WHAT IS EXPECTED: Rename "Wishlist" to "Favorites" everywhere in the entries below, leaving everything else unchanged. Leave the pictures out of your answer.
#### RECORDS TO PROCESS
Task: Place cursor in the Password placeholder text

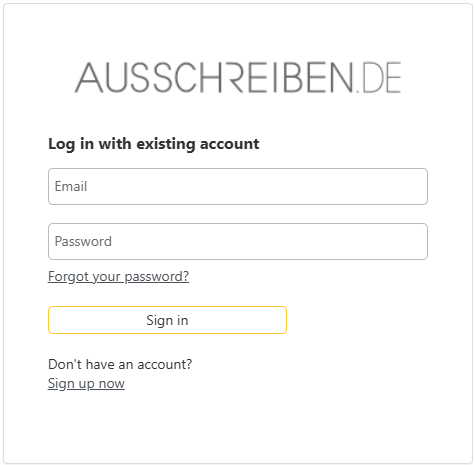Action: click(83, 241)
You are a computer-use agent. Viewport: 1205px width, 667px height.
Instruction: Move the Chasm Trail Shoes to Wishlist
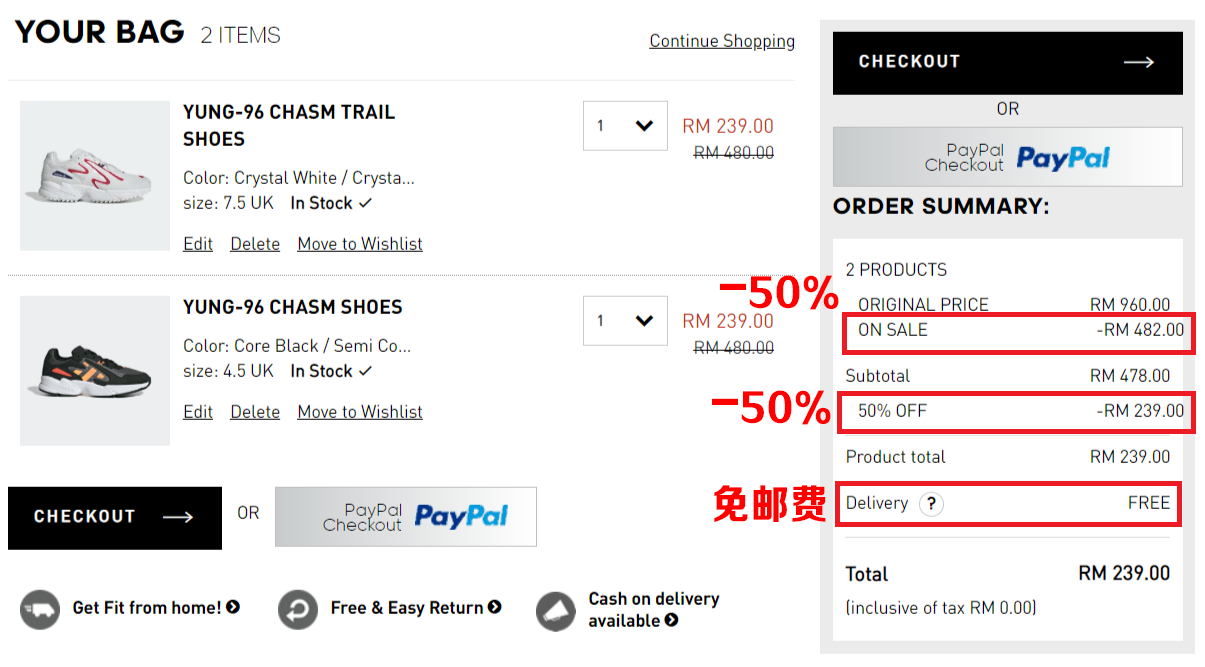point(360,244)
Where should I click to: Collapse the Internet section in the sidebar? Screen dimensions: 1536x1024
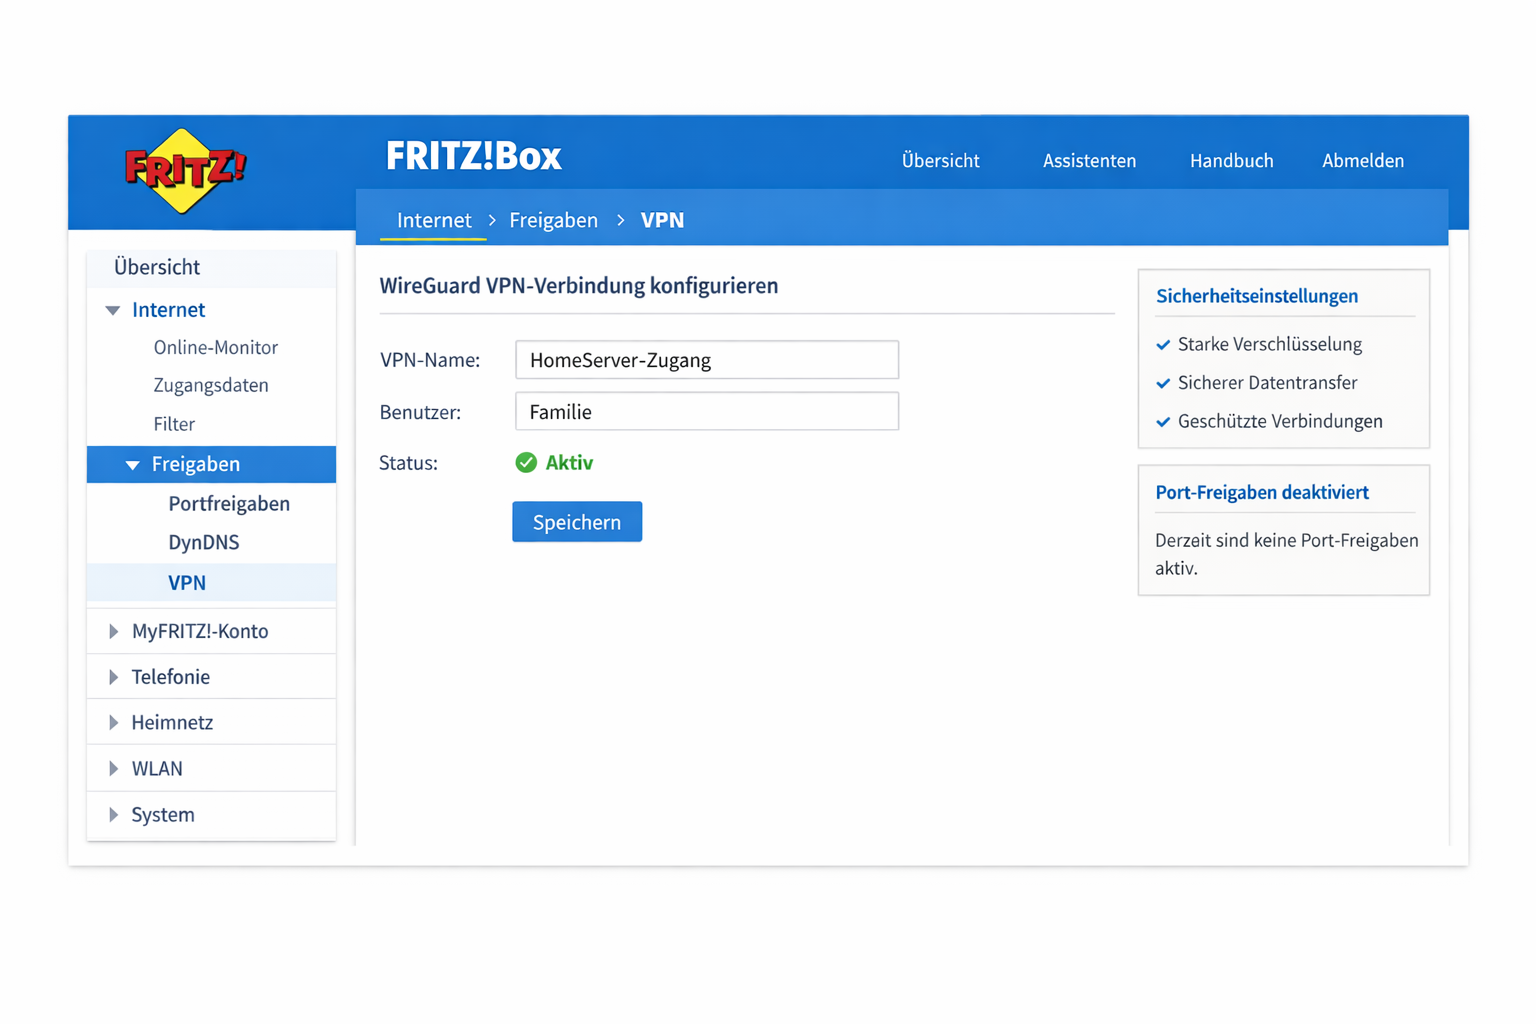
########
THE REPLY:
Task: Place cursor in the Password placeholder text

Action: click(83, 241)
You are a computer-use agent. Viewport: 1205px width, 667px height.
Instruction: Move the Chasm Trail Shoes to Favorites
point(360,244)
Where should I click to: Collapse the Internet section in the sidebar? Screen dimensions: 1536x1024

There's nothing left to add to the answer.